▶ What is expected
For the data below, restate word for word only the lines from the line containing "Step forward one frame" through the line containing "is (151, 189).", both ends included.
(Entries provided)
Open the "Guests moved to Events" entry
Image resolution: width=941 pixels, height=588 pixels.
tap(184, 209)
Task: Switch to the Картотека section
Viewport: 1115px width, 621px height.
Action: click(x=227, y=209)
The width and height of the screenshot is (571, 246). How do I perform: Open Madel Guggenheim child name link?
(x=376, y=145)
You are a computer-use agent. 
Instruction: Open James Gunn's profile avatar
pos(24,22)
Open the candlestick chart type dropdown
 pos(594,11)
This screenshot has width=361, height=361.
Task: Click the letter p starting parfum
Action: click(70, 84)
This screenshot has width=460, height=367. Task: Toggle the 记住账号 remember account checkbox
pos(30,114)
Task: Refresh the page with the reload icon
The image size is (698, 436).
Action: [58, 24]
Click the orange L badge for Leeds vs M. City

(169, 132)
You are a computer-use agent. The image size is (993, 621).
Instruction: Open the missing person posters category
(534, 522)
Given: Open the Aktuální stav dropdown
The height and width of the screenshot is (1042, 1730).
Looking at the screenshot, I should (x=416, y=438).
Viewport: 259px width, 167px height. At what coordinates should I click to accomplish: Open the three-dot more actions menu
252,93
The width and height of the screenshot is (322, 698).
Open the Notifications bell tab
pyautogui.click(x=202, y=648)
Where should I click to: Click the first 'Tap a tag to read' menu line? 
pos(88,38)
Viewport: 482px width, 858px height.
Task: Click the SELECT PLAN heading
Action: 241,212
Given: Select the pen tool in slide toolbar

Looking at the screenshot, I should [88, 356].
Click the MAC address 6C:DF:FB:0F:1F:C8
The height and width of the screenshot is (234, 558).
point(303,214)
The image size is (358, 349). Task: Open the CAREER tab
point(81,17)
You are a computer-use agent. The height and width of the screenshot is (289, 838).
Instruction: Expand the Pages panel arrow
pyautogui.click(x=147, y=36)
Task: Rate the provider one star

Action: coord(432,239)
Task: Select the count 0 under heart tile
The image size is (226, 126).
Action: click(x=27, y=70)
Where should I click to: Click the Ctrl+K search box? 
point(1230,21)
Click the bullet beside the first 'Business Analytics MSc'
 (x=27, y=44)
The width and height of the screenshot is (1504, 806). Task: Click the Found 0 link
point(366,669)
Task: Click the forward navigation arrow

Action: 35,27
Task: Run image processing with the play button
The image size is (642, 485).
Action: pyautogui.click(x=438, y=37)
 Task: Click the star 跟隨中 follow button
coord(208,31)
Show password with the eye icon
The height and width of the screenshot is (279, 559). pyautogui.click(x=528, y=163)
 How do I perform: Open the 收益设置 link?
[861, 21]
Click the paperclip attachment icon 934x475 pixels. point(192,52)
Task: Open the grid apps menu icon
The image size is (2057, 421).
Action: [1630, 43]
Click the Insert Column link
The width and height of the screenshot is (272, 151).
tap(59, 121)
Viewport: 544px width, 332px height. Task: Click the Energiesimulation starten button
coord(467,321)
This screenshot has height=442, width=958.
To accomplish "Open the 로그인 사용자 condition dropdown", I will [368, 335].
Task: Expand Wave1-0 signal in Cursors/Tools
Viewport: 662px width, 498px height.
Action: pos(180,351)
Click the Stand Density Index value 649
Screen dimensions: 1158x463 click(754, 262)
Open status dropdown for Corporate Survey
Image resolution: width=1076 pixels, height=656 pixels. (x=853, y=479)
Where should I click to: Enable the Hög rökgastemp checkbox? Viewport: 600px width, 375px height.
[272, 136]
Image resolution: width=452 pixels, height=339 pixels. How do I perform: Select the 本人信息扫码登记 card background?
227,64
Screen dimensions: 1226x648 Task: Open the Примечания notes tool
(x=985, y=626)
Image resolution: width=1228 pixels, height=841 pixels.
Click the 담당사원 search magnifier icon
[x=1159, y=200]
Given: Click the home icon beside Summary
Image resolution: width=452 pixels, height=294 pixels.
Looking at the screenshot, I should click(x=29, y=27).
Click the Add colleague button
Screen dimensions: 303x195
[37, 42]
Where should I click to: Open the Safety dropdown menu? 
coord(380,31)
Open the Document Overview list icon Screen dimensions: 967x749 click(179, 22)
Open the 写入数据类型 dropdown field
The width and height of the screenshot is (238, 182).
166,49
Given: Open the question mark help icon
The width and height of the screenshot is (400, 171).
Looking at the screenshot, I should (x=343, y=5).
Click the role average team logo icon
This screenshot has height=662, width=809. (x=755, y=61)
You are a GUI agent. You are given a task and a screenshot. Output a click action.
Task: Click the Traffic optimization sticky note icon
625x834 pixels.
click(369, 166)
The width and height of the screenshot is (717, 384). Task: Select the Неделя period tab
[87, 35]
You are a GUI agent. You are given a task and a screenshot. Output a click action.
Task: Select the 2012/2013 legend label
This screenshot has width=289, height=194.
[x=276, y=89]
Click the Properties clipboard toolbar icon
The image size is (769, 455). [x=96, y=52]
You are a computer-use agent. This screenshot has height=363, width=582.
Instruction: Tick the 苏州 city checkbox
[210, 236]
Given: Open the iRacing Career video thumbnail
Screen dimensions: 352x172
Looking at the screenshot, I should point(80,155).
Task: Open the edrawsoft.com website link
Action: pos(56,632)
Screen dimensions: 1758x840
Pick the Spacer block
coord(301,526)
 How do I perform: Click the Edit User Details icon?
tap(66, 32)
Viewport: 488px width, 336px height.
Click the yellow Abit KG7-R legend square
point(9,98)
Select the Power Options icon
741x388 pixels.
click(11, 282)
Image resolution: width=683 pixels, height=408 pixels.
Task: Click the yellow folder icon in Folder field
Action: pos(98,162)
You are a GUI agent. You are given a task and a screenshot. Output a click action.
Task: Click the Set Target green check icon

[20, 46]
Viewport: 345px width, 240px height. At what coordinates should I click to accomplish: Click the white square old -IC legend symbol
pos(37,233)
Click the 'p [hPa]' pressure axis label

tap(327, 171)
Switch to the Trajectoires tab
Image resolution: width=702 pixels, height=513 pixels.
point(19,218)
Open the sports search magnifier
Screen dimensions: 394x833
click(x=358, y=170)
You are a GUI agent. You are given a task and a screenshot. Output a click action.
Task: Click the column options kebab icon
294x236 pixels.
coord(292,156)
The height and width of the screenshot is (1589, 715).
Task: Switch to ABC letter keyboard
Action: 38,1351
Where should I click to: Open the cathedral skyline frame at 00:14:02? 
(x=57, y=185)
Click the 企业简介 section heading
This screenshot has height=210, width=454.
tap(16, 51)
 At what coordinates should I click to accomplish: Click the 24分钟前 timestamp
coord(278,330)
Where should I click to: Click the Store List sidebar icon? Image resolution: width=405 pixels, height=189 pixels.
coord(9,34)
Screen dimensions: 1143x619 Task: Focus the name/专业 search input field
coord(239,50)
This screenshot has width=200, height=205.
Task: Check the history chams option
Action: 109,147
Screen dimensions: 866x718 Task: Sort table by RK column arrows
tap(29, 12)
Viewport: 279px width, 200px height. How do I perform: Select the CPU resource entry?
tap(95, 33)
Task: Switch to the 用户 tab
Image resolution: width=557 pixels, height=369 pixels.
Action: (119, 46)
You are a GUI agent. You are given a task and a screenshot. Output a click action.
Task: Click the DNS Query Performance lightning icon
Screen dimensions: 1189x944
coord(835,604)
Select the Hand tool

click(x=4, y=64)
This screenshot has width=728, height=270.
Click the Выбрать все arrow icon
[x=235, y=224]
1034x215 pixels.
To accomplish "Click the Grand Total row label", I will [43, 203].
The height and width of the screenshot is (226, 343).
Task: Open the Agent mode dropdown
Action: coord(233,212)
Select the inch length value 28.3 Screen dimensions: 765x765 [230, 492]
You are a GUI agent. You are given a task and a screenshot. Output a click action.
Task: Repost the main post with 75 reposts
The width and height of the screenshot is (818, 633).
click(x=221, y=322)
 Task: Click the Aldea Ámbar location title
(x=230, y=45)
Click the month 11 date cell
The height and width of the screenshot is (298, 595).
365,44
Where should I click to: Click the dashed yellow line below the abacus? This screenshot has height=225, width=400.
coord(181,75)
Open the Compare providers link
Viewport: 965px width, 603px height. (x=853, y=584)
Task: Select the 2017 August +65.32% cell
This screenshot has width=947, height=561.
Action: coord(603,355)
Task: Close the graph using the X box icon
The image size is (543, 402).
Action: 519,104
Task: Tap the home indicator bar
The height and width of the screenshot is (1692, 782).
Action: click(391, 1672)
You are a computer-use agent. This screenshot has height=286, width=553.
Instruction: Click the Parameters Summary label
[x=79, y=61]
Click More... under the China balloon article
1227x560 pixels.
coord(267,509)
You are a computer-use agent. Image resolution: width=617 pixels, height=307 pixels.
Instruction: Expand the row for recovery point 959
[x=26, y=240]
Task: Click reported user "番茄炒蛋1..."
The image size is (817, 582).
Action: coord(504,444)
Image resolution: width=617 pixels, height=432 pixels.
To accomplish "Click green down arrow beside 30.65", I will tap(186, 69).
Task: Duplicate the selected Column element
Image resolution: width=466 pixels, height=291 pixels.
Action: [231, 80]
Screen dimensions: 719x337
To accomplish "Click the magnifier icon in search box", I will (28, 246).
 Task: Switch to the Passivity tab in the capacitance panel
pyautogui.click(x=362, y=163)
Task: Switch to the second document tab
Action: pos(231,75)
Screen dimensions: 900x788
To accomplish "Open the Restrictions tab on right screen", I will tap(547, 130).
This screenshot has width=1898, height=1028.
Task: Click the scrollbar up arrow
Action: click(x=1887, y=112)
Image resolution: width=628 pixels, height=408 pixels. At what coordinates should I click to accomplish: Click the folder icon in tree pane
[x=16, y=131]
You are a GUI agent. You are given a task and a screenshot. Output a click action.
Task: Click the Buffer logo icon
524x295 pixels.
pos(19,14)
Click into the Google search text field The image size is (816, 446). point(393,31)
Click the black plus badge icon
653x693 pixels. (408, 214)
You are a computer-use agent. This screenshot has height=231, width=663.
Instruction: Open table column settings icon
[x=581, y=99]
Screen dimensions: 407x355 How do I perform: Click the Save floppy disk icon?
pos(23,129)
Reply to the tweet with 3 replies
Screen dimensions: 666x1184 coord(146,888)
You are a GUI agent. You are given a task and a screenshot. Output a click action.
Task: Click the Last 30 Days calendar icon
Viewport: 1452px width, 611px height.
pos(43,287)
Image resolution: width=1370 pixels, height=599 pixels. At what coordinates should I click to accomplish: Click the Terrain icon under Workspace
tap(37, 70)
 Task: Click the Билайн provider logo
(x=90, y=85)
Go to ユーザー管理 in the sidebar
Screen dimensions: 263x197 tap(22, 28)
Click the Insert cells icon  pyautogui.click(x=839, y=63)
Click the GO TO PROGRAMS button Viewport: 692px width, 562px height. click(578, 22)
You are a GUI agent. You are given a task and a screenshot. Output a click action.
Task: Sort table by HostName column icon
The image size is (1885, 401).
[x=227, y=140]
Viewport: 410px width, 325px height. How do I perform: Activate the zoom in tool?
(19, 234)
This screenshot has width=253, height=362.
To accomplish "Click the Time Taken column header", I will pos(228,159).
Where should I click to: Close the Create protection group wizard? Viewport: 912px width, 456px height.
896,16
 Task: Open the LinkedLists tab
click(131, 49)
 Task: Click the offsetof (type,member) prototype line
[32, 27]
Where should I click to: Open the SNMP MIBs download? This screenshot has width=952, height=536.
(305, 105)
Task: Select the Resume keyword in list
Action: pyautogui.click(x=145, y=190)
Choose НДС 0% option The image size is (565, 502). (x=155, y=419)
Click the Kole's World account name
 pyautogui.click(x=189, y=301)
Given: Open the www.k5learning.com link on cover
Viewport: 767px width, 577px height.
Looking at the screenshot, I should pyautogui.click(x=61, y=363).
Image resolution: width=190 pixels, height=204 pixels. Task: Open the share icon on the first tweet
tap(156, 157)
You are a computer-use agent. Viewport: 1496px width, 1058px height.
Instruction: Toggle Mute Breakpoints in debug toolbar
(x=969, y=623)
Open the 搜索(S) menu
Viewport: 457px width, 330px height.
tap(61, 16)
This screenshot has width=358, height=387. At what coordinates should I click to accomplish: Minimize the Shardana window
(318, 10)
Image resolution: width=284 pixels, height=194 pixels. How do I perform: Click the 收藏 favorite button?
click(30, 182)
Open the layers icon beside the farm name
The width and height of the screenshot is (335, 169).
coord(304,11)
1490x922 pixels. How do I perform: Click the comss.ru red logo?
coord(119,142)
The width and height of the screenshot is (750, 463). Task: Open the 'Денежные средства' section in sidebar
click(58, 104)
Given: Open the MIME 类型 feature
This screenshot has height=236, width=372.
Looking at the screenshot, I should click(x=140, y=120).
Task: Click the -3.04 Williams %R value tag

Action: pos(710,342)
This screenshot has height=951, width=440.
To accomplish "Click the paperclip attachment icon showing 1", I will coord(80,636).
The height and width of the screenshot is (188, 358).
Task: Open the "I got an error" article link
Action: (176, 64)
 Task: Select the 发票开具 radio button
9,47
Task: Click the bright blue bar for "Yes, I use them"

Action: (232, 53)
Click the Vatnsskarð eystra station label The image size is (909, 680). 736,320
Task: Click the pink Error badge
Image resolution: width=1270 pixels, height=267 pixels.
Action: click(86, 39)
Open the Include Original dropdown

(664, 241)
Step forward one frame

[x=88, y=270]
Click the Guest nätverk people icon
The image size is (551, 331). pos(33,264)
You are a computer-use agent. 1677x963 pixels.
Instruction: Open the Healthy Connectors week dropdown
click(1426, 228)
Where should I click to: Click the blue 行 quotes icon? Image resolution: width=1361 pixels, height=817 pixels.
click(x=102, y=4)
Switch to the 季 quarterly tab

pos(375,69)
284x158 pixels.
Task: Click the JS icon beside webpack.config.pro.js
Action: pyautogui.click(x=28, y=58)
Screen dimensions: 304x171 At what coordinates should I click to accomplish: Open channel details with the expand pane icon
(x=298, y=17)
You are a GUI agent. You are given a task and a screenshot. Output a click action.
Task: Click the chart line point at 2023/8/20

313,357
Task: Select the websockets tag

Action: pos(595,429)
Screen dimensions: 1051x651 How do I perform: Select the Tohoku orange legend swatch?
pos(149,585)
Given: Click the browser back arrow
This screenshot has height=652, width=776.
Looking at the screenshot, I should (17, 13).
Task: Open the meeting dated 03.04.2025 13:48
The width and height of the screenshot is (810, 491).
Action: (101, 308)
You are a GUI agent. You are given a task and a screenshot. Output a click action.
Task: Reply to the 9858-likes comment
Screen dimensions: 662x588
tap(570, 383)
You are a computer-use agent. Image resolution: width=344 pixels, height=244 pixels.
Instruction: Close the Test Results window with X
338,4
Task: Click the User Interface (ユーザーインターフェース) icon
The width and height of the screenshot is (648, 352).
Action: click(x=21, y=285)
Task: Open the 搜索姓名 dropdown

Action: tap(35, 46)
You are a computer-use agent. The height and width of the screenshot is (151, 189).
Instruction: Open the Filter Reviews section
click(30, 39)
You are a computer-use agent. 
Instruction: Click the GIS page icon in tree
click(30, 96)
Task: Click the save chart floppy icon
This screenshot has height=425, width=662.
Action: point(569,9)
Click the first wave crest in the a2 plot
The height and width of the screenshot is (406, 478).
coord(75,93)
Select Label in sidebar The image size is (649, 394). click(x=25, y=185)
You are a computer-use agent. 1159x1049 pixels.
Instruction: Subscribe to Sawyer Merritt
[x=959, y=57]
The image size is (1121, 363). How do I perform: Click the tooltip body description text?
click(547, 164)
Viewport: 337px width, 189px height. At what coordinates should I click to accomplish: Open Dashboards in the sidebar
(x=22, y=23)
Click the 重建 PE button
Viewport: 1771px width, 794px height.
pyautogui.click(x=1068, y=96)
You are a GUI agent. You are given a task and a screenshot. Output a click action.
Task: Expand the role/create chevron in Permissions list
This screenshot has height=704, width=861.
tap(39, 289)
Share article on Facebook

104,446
(End Entries provided)
▶ Reply to the task
Step forward one frame

[x=88, y=270]
Click the Guest nätverk people icon
The image size is (551, 331). pos(33,264)
You are a computer-use agent. 1677x963 pixels.
Instruction: Open the Healthy Connectors week dropdown
click(1426, 228)
Where should I click to: Click the blue 行 quotes icon? Image resolution: width=1361 pixels, height=817 pixels.
click(x=102, y=4)
Switch to the 季 quarterly tab

pos(375,69)
284x158 pixels.
Task: Click the JS icon beside webpack.config.pro.js
Action: pyautogui.click(x=28, y=58)
Screen dimensions: 304x171 At what coordinates should I click to accomplish: Open channel details with the expand pane icon
(x=298, y=17)
You are a GUI agent. You are given a task and a screenshot. Output a click action.
Task: Click the chart line point at 2023/8/20

313,357
Task: Select the websockets tag

Action: pos(595,429)
Screen dimensions: 1051x651 How do I perform: Select the Tohoku orange legend swatch?
pos(149,585)
Given: Click the browser back arrow
This screenshot has height=652, width=776.
Looking at the screenshot, I should (17, 13).
Task: Open the meeting dated 03.04.2025 13:48
The width and height of the screenshot is (810, 491).
Action: (101, 308)
You are a GUI agent. You are given a task and a screenshot. Output a click action.
Task: Reply to the 9858-likes comment
Screen dimensions: 662x588
tap(570, 383)
You are a computer-use agent. Image resolution: width=344 pixels, height=244 pixels.
Instruction: Close the Test Results window with X
338,4
Task: Click the User Interface (ユーザーインターフェース) icon
The width and height of the screenshot is (648, 352).
Action: click(x=21, y=285)
Task: Open the 搜索姓名 dropdown

Action: tap(35, 46)
You are a computer-use agent. The height and width of the screenshot is (151, 189).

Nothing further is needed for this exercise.